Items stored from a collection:
* * * * * * *

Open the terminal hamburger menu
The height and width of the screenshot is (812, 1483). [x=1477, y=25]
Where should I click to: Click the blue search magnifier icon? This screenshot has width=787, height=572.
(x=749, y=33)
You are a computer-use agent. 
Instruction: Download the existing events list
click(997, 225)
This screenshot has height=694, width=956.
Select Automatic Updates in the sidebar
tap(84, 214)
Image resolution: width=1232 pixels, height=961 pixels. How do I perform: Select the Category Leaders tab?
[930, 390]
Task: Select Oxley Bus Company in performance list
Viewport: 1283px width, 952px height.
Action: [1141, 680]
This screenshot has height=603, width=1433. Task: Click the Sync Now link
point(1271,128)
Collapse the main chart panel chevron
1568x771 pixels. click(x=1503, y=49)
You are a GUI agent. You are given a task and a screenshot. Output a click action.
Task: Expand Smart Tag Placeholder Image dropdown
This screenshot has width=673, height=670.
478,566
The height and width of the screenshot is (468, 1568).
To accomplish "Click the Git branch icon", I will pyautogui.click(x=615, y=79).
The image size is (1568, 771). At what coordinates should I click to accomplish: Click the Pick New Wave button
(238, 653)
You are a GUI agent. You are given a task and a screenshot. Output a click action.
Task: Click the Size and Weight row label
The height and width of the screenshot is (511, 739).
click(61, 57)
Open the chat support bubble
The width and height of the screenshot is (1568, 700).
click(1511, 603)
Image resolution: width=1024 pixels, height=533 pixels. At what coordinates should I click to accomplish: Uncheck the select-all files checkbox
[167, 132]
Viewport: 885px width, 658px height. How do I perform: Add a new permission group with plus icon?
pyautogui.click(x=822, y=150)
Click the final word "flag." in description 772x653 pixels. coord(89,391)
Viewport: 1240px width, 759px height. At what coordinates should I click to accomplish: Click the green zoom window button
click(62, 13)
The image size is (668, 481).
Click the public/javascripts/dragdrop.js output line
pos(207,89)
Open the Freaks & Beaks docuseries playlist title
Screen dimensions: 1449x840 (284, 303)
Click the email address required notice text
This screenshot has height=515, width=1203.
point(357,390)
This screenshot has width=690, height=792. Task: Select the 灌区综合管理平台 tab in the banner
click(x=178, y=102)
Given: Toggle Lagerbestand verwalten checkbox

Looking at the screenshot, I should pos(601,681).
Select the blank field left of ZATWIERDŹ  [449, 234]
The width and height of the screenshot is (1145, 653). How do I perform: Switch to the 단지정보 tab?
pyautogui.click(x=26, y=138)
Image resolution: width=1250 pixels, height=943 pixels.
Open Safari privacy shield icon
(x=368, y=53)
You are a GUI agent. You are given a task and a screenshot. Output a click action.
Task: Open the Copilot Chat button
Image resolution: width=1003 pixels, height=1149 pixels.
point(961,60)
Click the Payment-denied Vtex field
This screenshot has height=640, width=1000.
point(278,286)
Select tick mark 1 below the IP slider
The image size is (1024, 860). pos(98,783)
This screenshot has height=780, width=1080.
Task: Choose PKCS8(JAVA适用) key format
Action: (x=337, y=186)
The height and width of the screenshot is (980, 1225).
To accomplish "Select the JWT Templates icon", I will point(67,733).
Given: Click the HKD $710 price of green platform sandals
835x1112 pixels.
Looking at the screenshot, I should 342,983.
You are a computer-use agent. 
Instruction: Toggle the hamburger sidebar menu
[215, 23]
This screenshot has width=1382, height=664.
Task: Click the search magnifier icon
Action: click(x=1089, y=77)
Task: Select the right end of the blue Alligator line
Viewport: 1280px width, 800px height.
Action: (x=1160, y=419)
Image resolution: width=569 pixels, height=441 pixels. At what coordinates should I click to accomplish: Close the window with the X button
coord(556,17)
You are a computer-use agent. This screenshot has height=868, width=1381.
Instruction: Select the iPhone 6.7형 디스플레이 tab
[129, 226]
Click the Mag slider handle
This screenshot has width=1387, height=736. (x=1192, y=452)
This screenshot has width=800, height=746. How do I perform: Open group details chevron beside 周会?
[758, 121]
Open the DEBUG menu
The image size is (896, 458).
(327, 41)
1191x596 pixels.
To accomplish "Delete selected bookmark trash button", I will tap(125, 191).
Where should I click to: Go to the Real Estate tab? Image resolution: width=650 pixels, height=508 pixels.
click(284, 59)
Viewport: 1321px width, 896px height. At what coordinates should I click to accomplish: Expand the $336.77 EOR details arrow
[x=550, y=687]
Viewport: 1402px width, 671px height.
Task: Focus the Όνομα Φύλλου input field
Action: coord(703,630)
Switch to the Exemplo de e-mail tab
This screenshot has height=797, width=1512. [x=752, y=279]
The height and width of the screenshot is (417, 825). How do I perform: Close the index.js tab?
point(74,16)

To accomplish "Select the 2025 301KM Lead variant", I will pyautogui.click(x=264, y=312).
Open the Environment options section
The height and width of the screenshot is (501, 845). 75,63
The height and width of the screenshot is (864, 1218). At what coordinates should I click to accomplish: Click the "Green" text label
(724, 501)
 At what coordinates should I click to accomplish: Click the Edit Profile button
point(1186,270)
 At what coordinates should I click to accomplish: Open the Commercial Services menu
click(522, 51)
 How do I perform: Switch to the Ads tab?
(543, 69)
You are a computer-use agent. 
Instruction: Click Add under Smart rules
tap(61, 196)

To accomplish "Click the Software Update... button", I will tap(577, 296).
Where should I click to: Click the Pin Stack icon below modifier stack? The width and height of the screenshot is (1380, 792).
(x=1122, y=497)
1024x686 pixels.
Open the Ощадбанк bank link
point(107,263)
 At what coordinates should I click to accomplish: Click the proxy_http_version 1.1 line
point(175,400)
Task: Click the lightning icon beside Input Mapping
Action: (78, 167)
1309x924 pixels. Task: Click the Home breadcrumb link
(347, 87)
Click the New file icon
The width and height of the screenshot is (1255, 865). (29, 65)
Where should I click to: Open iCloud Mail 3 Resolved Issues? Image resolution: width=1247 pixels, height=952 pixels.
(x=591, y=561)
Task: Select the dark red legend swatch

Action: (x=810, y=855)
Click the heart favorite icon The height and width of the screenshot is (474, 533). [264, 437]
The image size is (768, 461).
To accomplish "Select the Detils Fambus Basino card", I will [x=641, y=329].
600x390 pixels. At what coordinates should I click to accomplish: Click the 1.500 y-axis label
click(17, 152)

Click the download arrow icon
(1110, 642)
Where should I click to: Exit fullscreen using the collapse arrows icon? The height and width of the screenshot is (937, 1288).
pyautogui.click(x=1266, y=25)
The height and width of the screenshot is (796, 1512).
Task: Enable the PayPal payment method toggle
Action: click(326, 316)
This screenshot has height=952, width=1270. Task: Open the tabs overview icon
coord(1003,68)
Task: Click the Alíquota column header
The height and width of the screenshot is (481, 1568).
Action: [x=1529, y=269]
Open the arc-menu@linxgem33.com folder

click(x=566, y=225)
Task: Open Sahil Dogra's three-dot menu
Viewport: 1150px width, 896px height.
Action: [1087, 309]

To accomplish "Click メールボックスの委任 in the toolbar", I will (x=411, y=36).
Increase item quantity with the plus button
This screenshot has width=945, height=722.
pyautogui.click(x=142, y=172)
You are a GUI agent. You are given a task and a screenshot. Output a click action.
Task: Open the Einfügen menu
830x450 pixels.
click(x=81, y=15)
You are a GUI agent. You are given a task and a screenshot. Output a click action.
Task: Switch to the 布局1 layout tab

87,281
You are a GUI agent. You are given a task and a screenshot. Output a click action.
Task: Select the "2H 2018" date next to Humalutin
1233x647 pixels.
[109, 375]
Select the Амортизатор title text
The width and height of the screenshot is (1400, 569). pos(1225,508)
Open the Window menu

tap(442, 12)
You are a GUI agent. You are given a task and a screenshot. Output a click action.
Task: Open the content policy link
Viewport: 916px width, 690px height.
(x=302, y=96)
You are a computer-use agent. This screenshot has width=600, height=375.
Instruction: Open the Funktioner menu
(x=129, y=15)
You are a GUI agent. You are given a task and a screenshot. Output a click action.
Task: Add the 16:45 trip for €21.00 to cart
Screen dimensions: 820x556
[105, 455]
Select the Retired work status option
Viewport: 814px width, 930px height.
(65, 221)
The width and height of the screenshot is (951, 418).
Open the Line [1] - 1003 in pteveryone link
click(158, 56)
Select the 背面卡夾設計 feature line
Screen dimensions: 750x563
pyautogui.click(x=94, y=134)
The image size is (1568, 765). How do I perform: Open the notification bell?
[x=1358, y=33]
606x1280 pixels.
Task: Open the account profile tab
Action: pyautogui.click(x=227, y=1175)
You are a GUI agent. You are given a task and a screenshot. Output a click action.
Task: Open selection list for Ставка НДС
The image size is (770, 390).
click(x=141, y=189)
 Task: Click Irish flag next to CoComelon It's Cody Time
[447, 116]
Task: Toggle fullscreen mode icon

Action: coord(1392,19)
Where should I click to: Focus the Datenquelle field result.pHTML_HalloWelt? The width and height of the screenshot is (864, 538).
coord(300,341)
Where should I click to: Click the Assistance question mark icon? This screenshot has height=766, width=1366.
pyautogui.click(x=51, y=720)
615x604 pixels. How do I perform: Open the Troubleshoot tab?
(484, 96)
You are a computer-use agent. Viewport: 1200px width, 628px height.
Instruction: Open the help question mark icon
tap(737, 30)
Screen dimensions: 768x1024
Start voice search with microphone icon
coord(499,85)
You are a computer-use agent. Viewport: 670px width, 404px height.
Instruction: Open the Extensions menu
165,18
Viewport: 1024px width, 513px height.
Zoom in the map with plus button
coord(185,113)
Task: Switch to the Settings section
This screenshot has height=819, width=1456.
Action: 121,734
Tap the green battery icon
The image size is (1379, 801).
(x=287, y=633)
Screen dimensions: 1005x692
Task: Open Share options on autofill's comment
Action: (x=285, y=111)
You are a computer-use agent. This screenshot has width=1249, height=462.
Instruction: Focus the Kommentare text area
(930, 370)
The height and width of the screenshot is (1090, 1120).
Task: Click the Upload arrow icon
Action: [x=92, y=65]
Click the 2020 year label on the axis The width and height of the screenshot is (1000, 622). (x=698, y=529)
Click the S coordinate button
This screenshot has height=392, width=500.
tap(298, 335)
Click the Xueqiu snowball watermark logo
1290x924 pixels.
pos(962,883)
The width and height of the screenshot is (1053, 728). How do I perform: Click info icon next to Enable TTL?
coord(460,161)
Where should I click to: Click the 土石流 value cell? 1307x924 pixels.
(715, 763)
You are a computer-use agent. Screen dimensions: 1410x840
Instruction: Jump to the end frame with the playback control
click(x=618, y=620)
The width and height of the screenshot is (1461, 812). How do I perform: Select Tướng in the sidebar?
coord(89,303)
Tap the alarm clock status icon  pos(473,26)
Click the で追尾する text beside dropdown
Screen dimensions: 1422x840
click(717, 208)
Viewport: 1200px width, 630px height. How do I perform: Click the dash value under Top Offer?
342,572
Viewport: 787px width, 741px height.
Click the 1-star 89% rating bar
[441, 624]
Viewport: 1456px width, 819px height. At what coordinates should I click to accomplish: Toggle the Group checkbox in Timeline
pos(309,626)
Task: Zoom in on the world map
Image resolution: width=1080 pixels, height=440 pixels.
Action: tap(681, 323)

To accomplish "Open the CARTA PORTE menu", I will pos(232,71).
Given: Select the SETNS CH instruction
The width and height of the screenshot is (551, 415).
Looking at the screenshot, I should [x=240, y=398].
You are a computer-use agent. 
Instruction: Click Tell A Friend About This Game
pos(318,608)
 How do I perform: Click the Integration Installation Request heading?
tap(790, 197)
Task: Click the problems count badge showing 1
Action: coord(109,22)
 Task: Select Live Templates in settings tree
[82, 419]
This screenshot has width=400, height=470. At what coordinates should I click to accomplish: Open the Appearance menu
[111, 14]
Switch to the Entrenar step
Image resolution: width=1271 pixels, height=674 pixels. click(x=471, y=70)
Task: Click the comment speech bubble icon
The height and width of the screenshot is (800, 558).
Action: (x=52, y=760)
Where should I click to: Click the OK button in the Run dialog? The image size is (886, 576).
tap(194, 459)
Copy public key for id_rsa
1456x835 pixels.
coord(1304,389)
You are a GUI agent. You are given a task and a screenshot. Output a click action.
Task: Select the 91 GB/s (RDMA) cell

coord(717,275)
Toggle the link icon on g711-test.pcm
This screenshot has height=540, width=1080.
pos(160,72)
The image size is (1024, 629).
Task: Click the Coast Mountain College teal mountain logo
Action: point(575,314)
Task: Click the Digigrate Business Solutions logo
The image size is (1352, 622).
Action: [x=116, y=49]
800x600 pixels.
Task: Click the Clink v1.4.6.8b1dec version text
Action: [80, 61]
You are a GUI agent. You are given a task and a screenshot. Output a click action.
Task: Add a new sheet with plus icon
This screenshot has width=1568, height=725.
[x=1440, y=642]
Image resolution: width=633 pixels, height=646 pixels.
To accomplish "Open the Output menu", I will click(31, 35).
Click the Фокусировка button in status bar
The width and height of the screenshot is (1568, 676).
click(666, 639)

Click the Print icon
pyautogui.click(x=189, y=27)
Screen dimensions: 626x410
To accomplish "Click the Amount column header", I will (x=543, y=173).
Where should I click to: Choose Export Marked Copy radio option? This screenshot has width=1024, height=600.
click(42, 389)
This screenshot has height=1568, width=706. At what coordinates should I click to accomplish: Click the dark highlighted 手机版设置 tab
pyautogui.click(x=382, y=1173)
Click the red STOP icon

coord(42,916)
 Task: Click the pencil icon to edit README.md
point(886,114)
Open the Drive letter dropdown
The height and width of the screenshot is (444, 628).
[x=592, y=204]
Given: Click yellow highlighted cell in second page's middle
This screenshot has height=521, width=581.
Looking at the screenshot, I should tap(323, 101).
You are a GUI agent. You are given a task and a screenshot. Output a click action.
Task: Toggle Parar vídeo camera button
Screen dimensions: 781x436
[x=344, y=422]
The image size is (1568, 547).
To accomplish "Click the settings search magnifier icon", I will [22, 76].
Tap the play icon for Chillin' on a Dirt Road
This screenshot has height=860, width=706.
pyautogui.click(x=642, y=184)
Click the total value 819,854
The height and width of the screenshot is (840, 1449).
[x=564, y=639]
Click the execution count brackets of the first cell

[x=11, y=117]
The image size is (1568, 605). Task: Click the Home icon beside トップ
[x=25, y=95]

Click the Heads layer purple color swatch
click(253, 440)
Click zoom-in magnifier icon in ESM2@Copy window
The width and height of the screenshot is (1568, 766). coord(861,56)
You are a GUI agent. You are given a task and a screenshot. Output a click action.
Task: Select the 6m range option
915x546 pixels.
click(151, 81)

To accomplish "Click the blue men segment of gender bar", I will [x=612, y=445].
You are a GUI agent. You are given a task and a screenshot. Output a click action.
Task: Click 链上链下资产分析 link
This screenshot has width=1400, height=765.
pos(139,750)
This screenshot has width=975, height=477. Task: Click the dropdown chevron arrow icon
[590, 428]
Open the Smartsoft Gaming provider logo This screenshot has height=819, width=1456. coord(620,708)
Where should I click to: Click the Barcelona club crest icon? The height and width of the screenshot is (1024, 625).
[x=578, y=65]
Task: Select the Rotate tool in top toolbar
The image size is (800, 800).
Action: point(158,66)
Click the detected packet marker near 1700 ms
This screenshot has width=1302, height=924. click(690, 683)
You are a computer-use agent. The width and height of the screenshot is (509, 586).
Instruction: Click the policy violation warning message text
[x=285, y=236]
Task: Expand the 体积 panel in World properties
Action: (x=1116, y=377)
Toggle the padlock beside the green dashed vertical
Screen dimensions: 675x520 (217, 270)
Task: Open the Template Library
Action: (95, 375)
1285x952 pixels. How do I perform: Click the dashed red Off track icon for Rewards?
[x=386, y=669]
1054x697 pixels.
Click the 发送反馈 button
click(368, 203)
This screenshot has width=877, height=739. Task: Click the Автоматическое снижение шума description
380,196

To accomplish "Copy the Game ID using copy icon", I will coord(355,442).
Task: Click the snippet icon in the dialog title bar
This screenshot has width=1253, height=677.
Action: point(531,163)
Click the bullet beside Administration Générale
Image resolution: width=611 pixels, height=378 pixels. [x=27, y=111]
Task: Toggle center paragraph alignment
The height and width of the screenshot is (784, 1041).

* * * * * * *

What the exercise asks: Please lay out the rows, from the one on the line containing "This screenshot has height=952, width=1270." through the one on the line containing "Action: [1087, 309]", as a two-column CSV headed input and output. Give each row on its own CSV line, with its text and its answer each in one quoted field and line breaks turned into spaces.

Answer for the task:
input,output
"This screenshot has height=952, width=1270. Task: Open the tabs overview icon","coord(1003,68)"
"Task: Click the Alíquota column header The height and width of the screenshot is (481, 1568).","Action: [x=1529, y=269]"
"Open the arc-menu@linxgem33.com folder","click(x=566, y=225)"
"Task: Open Sahil Dogra's three-dot menu Viewport: 1150px width, 896px height.","Action: [1087, 309]"